__WORK TO COMPLETE__: Count every line in the entries that follow where the word "entry" appears, then state only the total.

[[ DATA SUPPLIED open ]]

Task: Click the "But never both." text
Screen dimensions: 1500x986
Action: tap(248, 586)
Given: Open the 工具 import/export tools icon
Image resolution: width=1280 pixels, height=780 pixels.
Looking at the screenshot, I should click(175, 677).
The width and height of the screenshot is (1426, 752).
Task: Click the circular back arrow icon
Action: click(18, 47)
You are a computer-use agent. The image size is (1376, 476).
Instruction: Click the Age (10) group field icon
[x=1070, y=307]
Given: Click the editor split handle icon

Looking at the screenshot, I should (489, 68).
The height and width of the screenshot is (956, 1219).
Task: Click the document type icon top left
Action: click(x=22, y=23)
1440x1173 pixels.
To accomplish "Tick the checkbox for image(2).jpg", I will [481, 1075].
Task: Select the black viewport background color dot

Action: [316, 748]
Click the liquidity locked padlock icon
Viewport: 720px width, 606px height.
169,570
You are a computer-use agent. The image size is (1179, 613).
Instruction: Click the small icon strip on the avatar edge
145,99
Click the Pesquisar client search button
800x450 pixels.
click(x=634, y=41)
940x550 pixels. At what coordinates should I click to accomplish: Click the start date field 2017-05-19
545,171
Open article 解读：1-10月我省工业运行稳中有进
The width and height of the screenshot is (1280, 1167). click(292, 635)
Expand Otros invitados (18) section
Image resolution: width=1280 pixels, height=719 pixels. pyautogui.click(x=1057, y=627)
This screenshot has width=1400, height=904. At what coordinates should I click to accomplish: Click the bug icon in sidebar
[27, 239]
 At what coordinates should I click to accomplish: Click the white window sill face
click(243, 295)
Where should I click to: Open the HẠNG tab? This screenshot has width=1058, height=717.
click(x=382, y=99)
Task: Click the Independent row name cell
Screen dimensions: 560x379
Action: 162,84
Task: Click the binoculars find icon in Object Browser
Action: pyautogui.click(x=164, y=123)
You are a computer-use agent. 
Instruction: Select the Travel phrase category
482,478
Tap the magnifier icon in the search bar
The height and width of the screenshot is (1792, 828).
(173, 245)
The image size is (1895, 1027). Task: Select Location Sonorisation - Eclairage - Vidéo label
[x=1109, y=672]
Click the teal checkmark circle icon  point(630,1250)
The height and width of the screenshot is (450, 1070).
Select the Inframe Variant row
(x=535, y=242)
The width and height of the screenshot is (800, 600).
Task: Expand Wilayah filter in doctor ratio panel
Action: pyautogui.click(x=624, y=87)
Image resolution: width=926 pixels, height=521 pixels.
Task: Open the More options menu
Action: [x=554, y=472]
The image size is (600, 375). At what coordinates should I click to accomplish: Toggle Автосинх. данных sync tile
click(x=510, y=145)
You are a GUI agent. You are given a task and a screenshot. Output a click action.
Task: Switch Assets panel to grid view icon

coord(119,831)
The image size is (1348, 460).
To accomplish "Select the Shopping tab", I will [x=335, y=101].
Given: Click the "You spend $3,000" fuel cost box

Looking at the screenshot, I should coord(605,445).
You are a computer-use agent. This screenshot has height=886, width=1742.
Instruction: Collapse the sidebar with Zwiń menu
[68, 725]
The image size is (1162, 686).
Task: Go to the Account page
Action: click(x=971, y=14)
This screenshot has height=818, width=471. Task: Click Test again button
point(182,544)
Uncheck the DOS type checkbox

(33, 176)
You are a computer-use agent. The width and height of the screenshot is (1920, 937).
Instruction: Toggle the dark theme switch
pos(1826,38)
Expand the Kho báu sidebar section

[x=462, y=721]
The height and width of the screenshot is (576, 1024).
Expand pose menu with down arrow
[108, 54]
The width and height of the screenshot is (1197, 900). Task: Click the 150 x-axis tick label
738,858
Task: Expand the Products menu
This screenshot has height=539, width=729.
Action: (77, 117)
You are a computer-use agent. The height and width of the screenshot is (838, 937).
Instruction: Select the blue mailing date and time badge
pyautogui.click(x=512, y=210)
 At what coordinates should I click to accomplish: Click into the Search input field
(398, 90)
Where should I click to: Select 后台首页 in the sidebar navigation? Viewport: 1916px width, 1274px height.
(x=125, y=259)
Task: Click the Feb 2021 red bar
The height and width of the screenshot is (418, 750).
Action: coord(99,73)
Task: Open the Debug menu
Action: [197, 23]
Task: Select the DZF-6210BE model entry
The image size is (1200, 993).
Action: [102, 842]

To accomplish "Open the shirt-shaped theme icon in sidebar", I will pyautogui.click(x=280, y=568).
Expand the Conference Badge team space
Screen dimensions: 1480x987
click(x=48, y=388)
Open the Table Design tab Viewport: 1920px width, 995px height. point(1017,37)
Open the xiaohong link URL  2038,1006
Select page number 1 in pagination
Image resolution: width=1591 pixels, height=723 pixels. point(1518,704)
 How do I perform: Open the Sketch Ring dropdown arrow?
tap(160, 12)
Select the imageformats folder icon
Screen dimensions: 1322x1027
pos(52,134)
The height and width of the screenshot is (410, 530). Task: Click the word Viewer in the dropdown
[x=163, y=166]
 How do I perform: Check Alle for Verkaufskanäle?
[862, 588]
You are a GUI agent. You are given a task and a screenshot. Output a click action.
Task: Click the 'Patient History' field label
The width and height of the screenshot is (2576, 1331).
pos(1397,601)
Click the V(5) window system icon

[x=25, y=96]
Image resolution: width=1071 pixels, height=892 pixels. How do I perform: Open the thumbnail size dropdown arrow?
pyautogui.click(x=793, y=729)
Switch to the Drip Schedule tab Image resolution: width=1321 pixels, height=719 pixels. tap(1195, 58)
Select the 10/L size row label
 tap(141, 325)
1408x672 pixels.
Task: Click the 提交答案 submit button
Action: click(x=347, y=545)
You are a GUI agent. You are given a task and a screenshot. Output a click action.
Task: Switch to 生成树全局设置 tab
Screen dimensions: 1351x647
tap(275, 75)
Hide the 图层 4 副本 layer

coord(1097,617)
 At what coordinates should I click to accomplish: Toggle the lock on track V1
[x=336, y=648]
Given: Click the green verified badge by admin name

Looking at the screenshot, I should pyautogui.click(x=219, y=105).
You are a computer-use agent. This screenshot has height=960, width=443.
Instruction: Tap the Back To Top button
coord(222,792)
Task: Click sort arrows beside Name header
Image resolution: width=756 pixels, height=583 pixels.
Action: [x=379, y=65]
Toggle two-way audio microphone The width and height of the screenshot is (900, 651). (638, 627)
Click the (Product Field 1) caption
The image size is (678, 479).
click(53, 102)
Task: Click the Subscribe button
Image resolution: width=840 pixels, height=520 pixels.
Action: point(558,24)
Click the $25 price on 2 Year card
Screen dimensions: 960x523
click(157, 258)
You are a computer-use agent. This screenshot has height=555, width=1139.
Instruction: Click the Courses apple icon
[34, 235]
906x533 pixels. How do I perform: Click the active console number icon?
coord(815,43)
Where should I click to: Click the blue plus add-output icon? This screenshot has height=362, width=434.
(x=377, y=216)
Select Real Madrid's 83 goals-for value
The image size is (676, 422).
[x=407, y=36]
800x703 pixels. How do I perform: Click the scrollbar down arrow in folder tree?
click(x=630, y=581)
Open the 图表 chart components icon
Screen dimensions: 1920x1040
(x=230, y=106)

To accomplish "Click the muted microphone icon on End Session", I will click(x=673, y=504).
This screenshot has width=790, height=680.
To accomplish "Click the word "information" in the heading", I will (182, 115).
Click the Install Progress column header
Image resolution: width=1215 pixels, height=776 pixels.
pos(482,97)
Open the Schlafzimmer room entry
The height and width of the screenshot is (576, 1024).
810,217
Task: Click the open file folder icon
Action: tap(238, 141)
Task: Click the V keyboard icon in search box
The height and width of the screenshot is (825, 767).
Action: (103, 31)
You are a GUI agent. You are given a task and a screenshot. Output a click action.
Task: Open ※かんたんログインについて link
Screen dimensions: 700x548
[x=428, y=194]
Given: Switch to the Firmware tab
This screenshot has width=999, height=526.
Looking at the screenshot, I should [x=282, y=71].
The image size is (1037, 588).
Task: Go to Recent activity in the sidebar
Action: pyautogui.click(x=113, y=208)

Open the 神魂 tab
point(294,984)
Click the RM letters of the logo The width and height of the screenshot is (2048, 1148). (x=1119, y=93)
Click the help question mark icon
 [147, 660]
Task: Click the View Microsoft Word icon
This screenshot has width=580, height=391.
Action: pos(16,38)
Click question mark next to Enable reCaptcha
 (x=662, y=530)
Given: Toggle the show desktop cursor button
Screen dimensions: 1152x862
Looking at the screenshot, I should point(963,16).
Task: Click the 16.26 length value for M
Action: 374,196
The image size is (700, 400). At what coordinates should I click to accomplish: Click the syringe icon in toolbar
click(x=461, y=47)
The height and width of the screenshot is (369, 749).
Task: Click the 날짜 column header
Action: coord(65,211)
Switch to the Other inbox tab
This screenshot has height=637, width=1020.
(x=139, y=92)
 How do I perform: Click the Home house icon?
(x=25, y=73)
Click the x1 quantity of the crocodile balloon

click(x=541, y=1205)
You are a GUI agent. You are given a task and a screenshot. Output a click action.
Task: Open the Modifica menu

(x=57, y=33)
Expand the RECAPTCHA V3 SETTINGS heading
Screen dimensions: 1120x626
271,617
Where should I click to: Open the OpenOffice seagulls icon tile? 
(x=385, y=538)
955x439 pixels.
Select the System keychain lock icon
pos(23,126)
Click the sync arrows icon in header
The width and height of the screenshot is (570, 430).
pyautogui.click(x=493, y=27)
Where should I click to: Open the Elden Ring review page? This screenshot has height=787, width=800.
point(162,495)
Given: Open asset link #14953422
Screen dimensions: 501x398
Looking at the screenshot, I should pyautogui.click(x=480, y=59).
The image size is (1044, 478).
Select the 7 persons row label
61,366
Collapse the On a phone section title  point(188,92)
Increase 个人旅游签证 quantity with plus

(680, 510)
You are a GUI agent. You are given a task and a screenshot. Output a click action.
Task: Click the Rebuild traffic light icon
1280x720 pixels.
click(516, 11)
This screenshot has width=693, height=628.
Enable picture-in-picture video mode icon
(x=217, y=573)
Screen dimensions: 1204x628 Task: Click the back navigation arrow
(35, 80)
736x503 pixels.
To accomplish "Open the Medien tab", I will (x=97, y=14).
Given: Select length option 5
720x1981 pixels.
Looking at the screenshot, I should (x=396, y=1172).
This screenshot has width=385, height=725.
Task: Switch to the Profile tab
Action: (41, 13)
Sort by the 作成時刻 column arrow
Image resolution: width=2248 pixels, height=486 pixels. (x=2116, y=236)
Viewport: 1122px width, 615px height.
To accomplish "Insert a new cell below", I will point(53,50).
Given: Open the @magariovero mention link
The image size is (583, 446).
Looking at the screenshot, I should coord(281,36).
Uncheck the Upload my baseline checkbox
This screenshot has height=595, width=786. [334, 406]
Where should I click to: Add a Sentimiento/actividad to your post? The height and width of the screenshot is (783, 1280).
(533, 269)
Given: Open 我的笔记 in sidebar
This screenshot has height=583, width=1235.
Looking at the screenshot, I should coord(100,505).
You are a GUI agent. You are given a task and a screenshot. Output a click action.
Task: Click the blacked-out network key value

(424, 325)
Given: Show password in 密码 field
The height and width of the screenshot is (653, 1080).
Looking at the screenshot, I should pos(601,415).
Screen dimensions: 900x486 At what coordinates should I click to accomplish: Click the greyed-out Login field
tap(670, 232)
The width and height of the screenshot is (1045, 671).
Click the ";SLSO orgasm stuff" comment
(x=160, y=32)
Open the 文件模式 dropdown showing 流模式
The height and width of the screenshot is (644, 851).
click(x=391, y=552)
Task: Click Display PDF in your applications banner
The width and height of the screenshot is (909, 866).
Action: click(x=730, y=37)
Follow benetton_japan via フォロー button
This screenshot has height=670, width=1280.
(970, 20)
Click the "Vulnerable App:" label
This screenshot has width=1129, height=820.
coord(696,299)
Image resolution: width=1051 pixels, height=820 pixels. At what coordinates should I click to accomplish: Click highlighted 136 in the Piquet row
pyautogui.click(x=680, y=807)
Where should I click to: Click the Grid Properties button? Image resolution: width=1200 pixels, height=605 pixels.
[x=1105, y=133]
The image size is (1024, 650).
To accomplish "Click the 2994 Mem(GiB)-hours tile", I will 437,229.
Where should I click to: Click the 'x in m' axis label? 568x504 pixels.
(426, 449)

[[ DATA SUPPLIED closed ]]

__ANSWER TO THIS PROBLEM__: 2